Upon reaching their decision, the justices for the appellate court relied upon four factors to justify whether such a duty exists: the foreseeability of harm, the likelihood of the injury, the magnitude of the burden in protecting against the harm and the consequences of placing the duty on the defendant to protect against the harm.

Justices also heavily relied upon two rulings in separate jurisdictions -- Tennessee Supreme Court's decision in Satterfield v. Breeding Insulation and a New Jersey court's decision in Olivo v. Owens-Illinois.

In Satterfield, a 25-year-old woman's family issued a complaint after they said the woman died from mesothelioma after she was exposed to asbestos fibers throughout her childhood when her father brought them home on his work clothing. The Tennessee Supreme Court rejected Breeding Insulation's argument that it had no duty to the woman because it had no special relationship with her.

Illinois justices found the ruling persuasive, saying all entities should take reasonable steps to protect others from their actions.

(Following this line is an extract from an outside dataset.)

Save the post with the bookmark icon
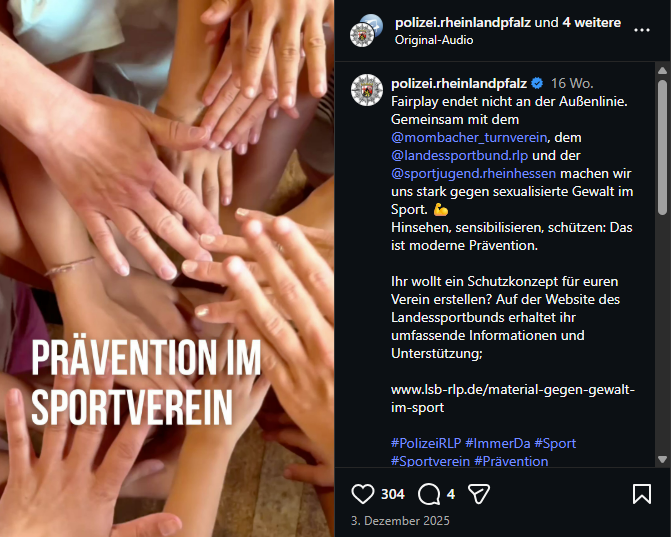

"To find that an employer whose workers are exposed to asbestos owes no duty to protect others from exposure -- assuming the exposure is both foreseeable and preventable without undue burden -- merely because the others do not have any particular special relationship with the employer (such as employee or business invitee) would defy logic and lead to grossly unfair results," Chapman wrote.

In Olivo, a woman died of mesothelioma after being exposed to asbestos fibers on her husband's work clothing. The New Jersey Supreme Court found the dangers to the woman foreseeable because the employer would have to be aware of the dangers to the launderer of its employee's clothing.

As in Satterfield, Illinois justices found the ruling convincing, saying the question lies in whether the employer should have foreseen a risk -- not whether it actually did predict a hazard.

"We believe that it takes little imagination to presume that when an employee who is exposed to asbestos brings home his work clothes, members of his family are likely to be exposed as well," Chapman wrote.

Foreseeability is just one of the factors necessary to determine whether CSX had a duty of care, and the justices also examined the remaining three factors.

The likelihood of injury -- a second factor in determining duty -- in a person who is exposed to asbestos fibers is substantial considering the fibers are toxic and poisonous, the justices determined.

The employer's burden in protecting against the harm -- the third factor -- would not have been cost prohibitive or excessive, Illinois justices found.

"Annette's complaint alleges a number of ways the employer could have reduced the risk of exposure -- i.e., by substituting other products, providing warnings of the danger, providing safety instructions, testing the products, and requiring hygienic practices," Chapman wrote. "We find that the burden of guarding against take-home asbestos exposure is not unduly burdensome when compared to the nature of the risk to be protected against."

When considering the final factor -- the consequences of placing such a burden on an employer -- justices found the scope of liability against employers would be limited by the foreseeability of harm. In other words, they decided that CSX and other employers would not be exposed to unlimited liability as CSX argued.

"It is certainly foreseeable that the wife of an asbestos-exposed worker would be exposed to asbestos dust through washing his clothing," Chapman wrote. "It is also foreseeable that other members of the household could be exposed. It is not necessarily foreseeable that any person who shares a cab with the asbestos worker would inhale asbestos dust and develop mesothelioma."

After reviewing the factors and other state's cases, Illinois justices found CSX had a duty of care to Annette Simpkins. In turn, they reversed Madison County Circuit Court's prior dismissals and remanded the case back to circuit court for further proceedings.

"Duty is not the equivalent of liability; she (Cynthia Simpkins) must still prove a breach and proximate cause," Chapman wrote. "These are factual matters for a jury to decide. We have merely found that, under the facts alleged, the B&O Railroad owed a duty of care to the spouse of one of its employees."

Justices James K. Donovan and James M. Wexstten concurred with Chapman.